## TO DO
An exact copy is needed of the lines from the one that contains "Where should I click to: Click the wooden" through the final line of the data below, with pictures left out.

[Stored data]

======

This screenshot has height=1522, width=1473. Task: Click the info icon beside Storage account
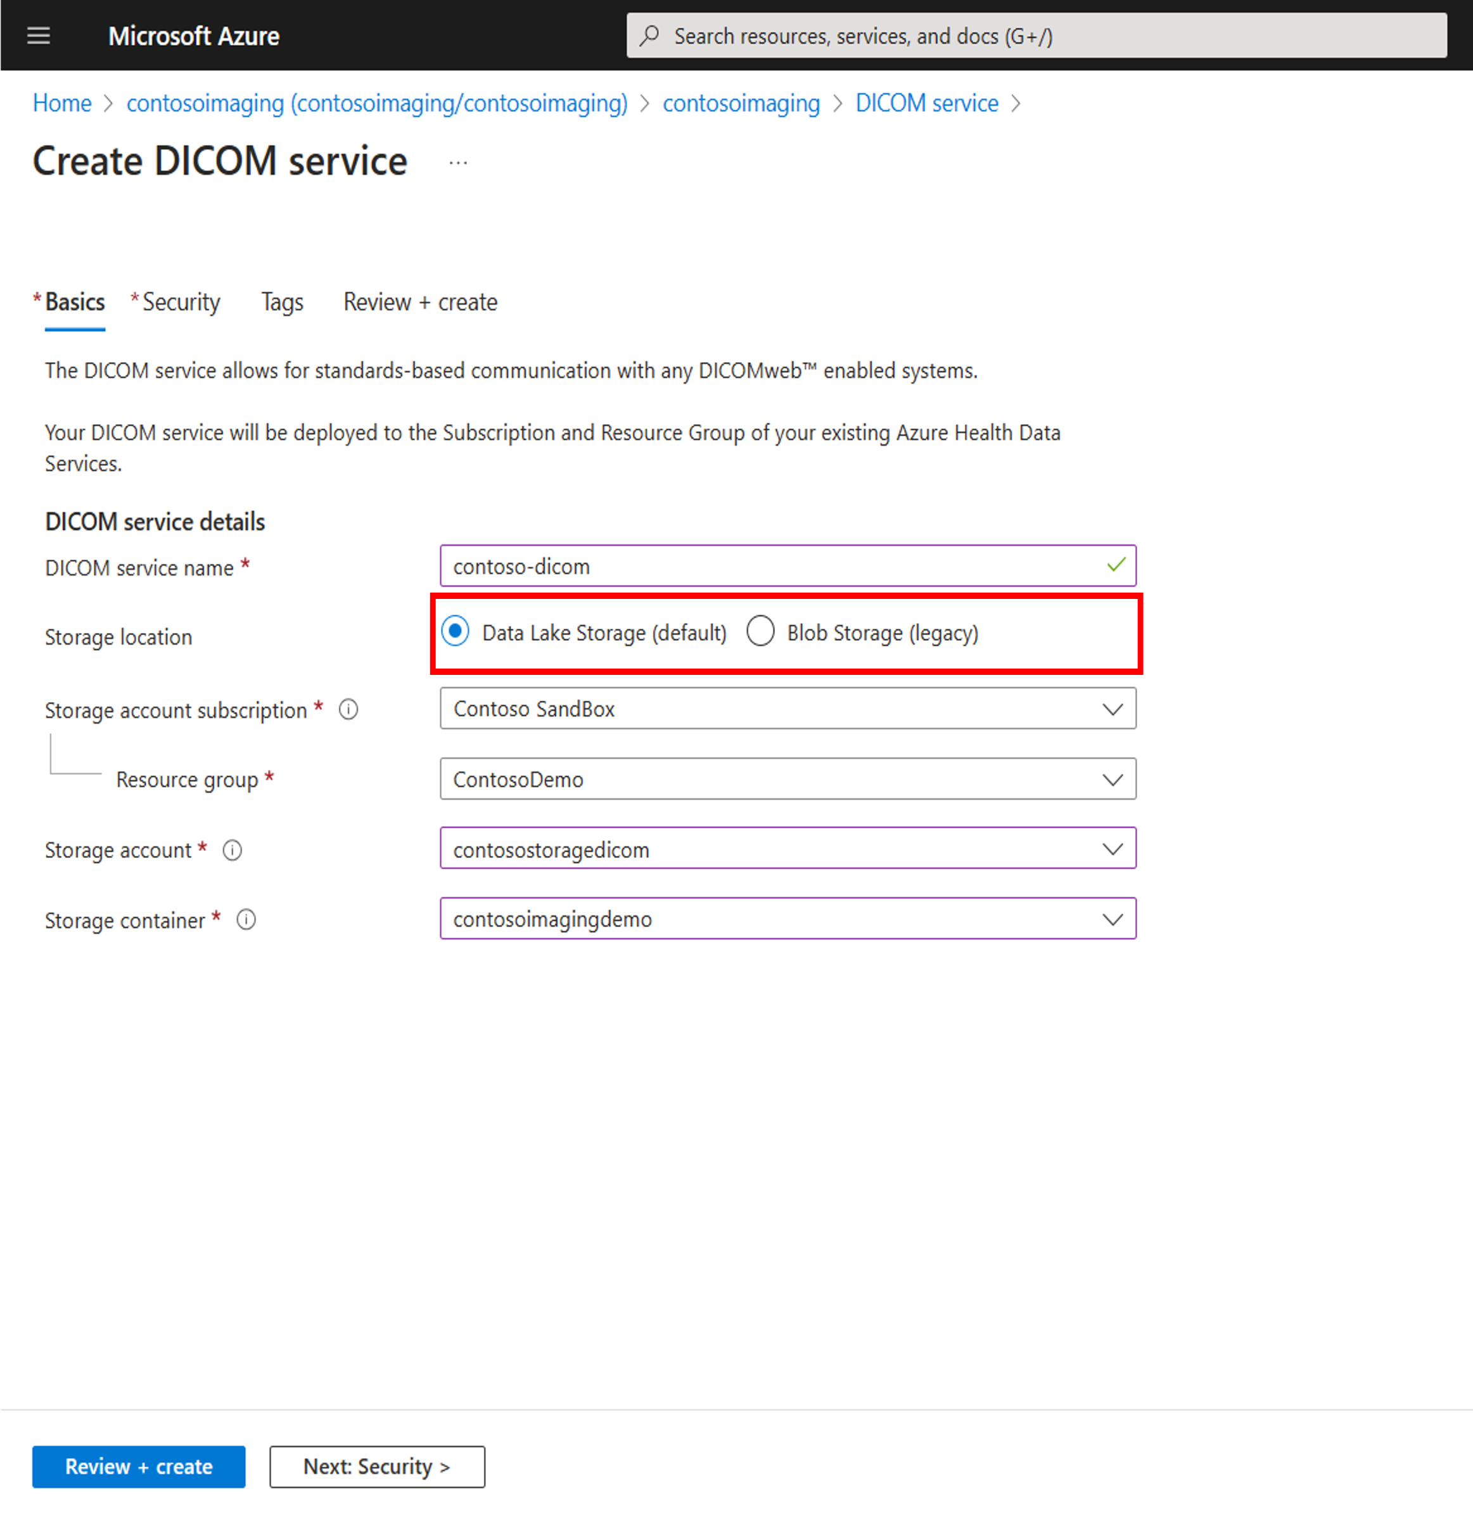[232, 850]
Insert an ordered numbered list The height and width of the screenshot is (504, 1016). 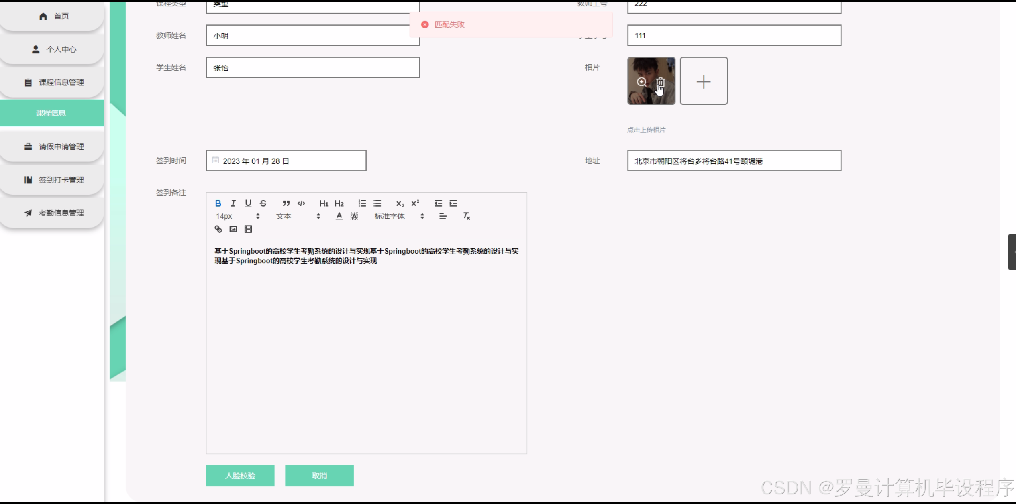(362, 203)
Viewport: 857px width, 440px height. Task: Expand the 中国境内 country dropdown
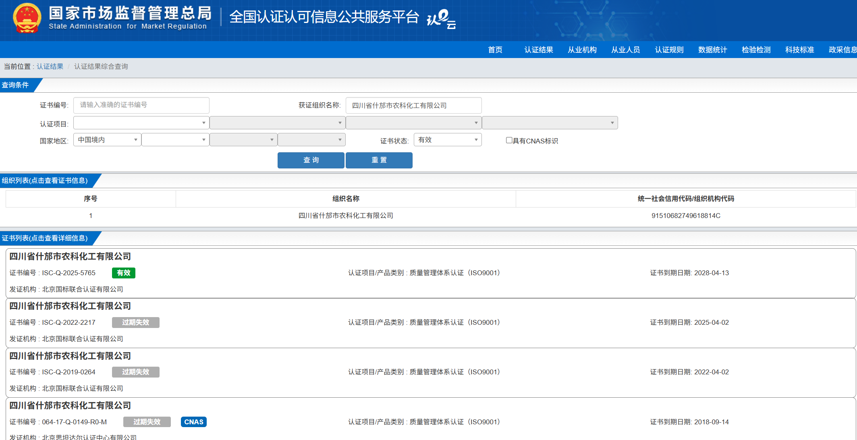[107, 140]
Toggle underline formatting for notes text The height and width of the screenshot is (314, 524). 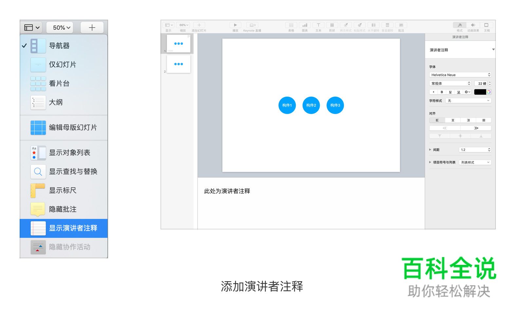[451, 92]
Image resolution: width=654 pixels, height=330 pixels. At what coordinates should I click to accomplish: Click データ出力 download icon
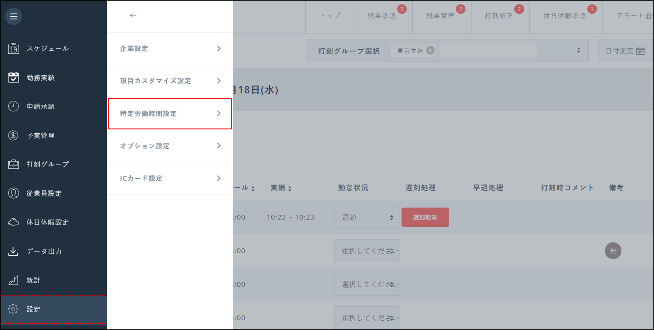pos(13,251)
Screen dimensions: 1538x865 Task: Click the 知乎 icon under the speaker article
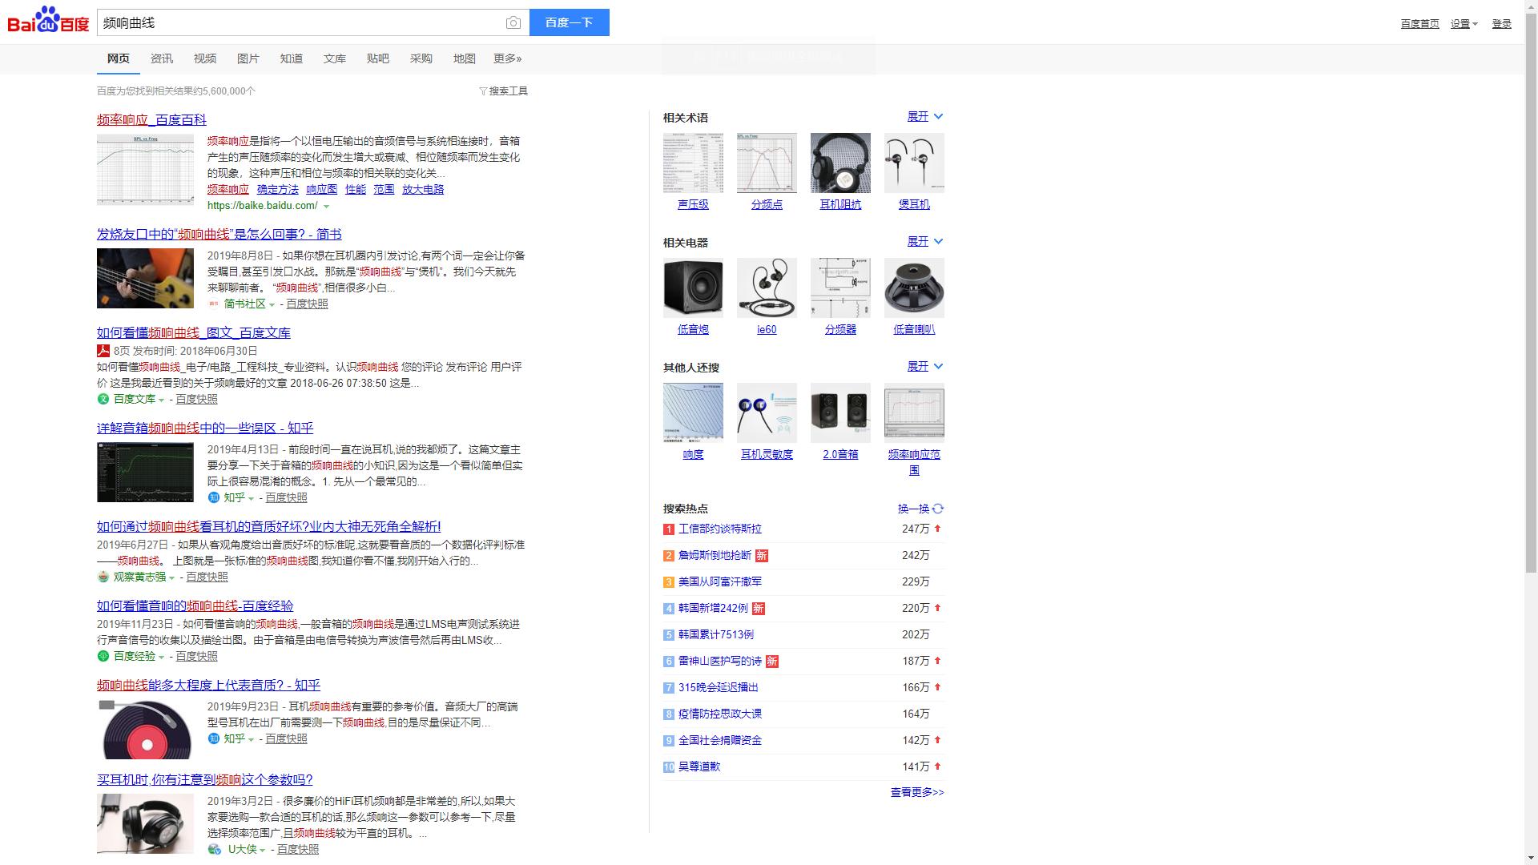[x=213, y=497]
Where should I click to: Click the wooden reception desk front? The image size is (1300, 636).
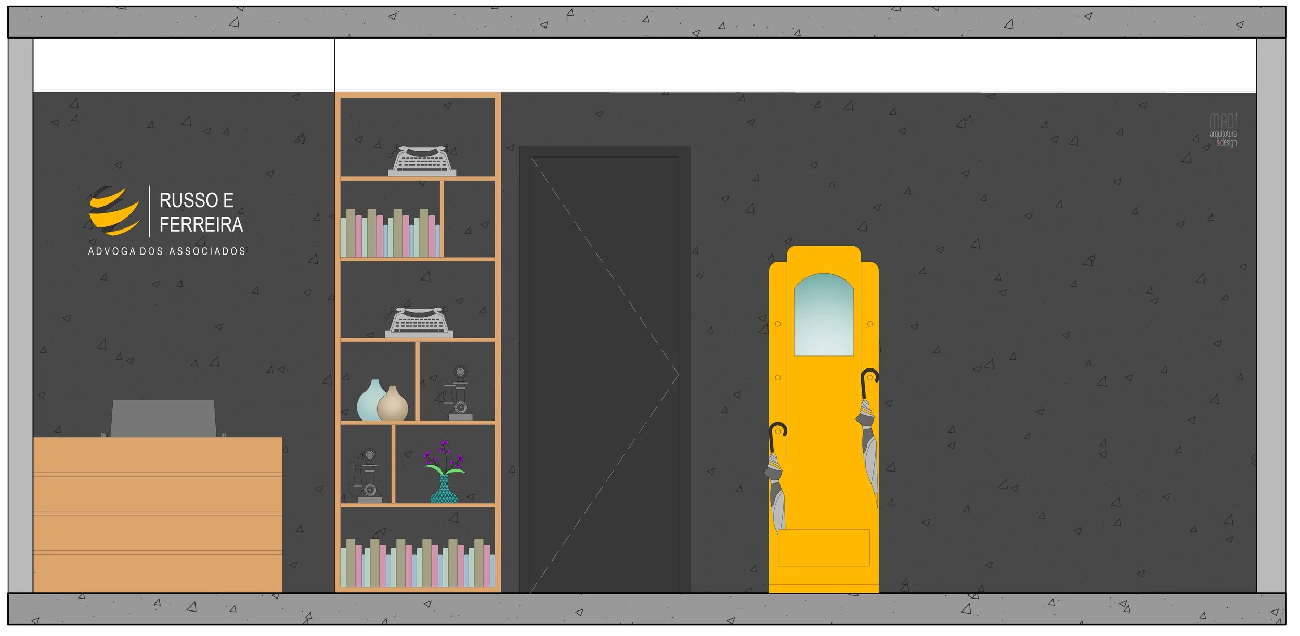click(158, 515)
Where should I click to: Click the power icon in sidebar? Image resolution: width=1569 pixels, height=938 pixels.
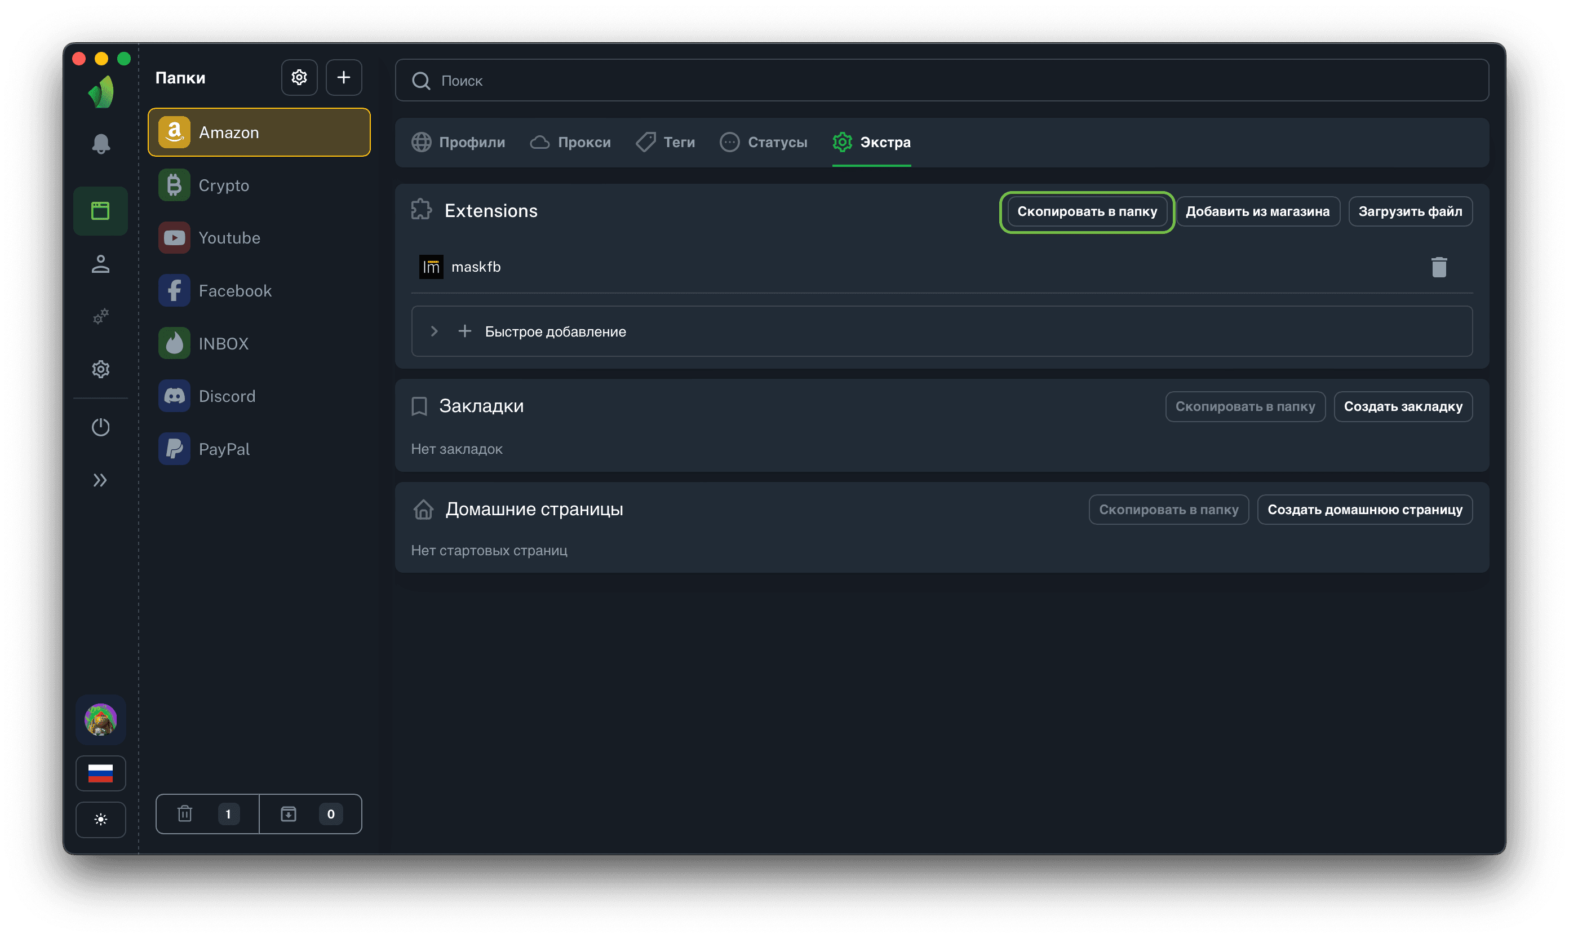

======

## RESULT FOR THIS EXERCISE
Where should I click to: Click the wooden reception desk front? The image size is (1300, 636).
click(158, 515)
Where should I click to: Click the power icon in sidebar? Image resolution: width=1569 pixels, height=938 pixels.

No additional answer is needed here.